Our meal was finger food, and we ate it in the bedroom at a small table arranged by the window. We talked of nothing, of music, of art, of everything but the future, as if by some silent agreement we’d chosen more pleasant topics.

Then it was time to sleep… Again that not-quite-wrongness of my situation began to creep in on me. Years of being out i n society had taught me to mask my expression with something more pleasant. And for an hour perhaps I managed to keep my peace. But the nest was stifling hot, for the window could not be opened and between my mates I felt overheated and desperate for a breath of fresh air.

“What’s to do?” Jack asked. “Does your wound hurt?”

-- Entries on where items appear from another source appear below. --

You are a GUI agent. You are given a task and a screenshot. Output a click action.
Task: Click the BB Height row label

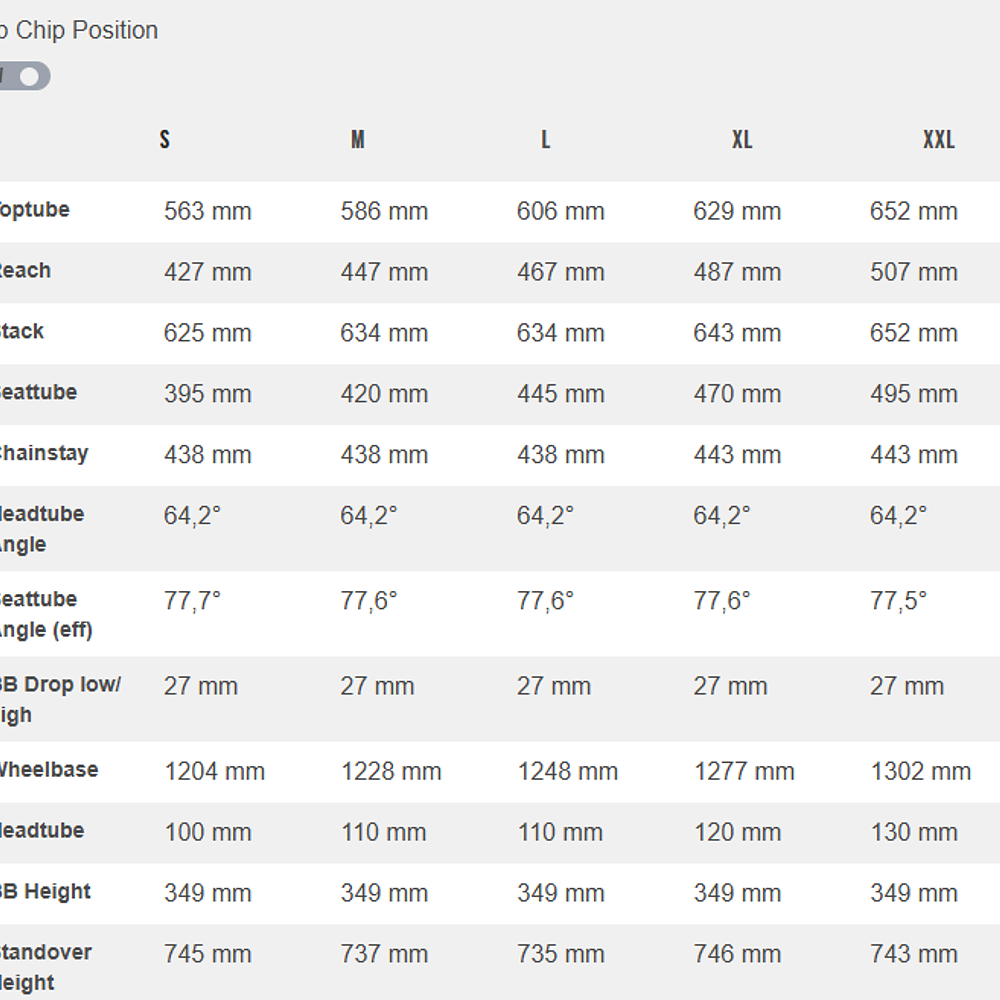(x=44, y=892)
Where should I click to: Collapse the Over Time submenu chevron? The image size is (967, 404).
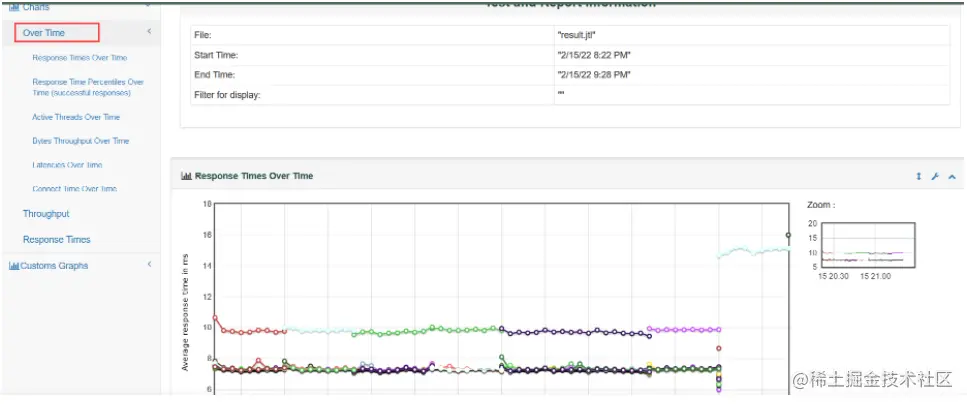coord(149,31)
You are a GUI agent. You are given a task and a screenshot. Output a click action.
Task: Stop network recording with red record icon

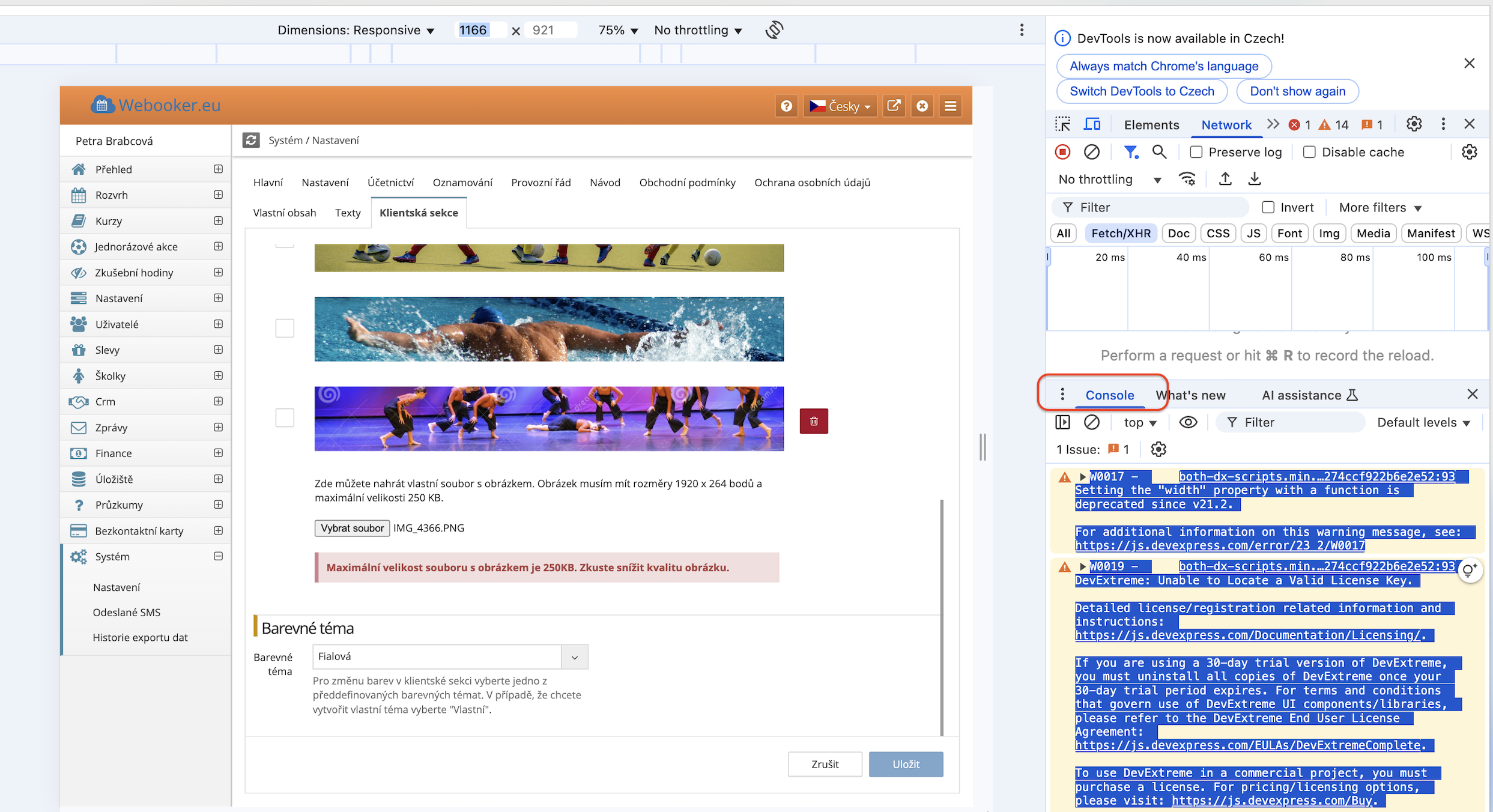click(1062, 152)
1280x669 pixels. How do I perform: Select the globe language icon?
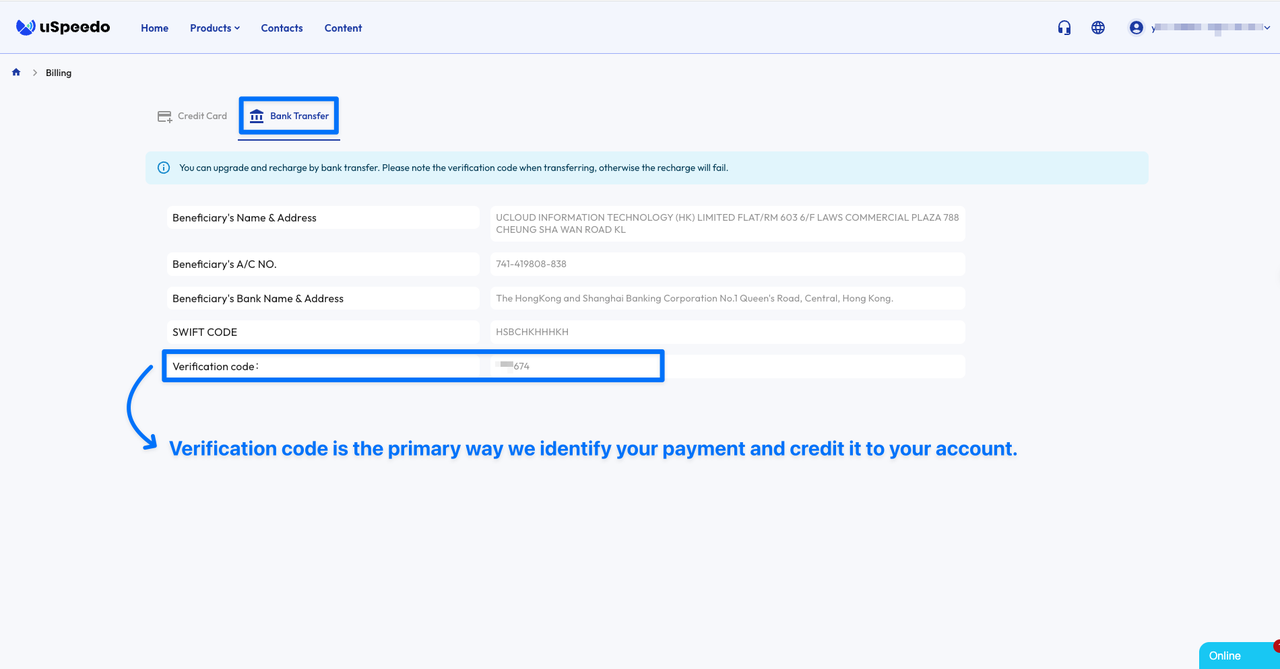click(x=1097, y=27)
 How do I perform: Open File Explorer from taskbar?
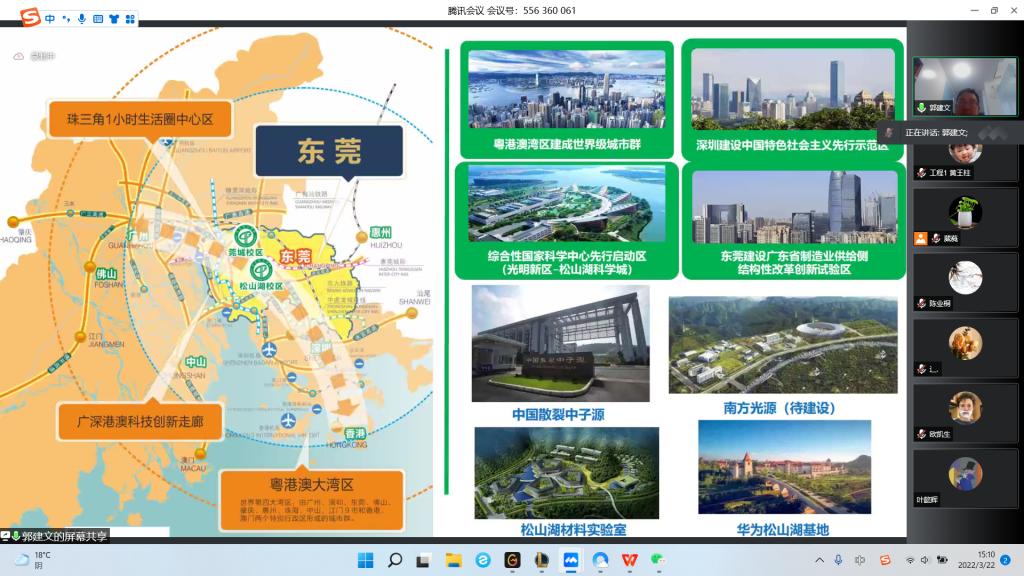tap(453, 560)
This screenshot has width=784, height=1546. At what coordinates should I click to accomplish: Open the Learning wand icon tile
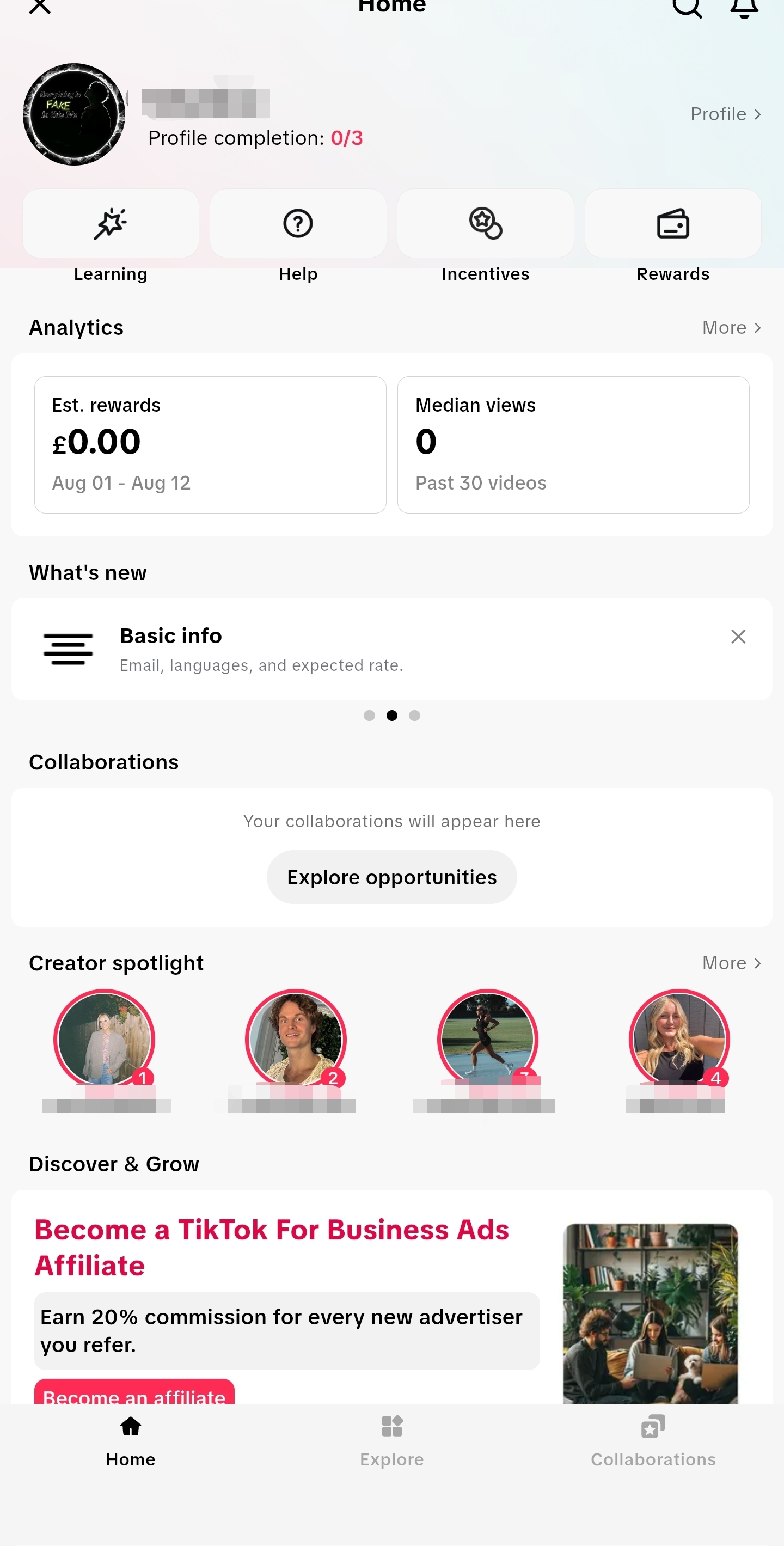(x=111, y=224)
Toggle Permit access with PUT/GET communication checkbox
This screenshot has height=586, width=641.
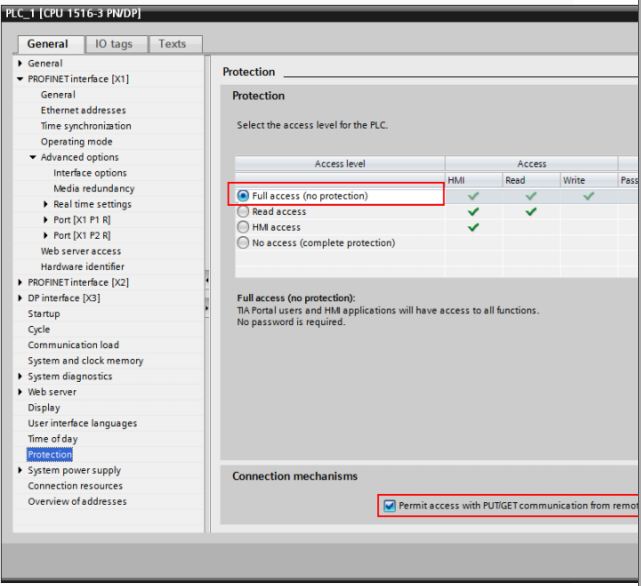pos(389,506)
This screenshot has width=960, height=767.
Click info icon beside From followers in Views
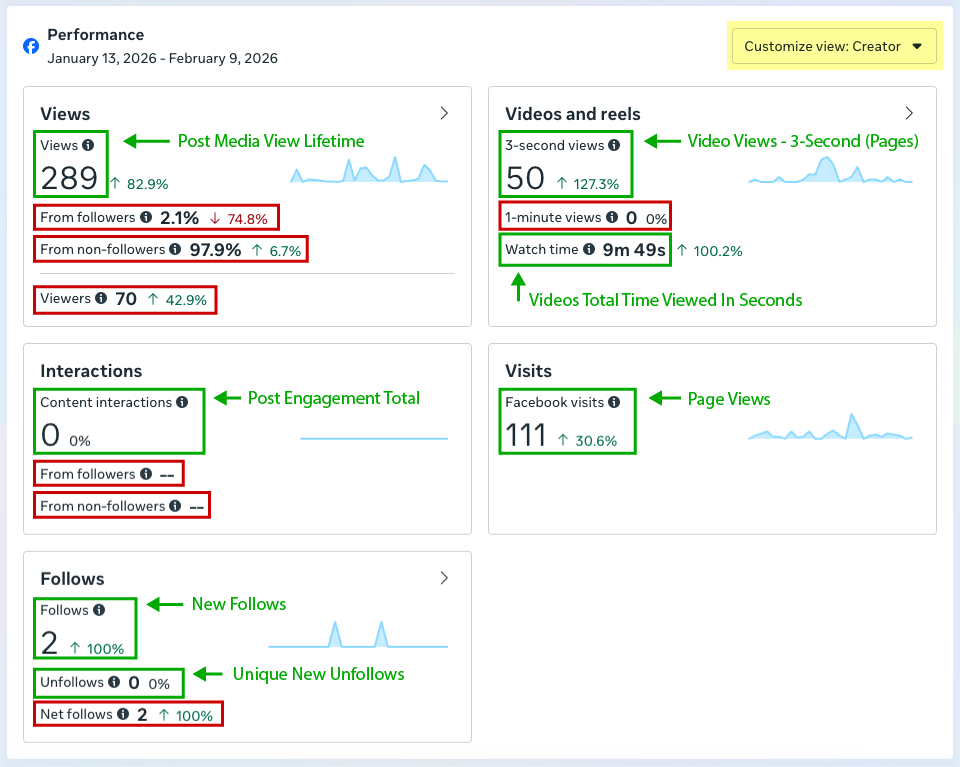click(x=146, y=217)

“No. I…” I searched for the right words. “I need… I would prefer to sleep on my own tonight.”

“Not happening Trix,” Jack growled.

“Please.” I begged. “I am not used to… sleeping with others. I would prefer to sleep on my own. I’m not denying you access to my bed or my body or nest. Just that at night when it is time to sleep. Then I would like some space. I get too hot at night and have not been sleeping well since my heat.”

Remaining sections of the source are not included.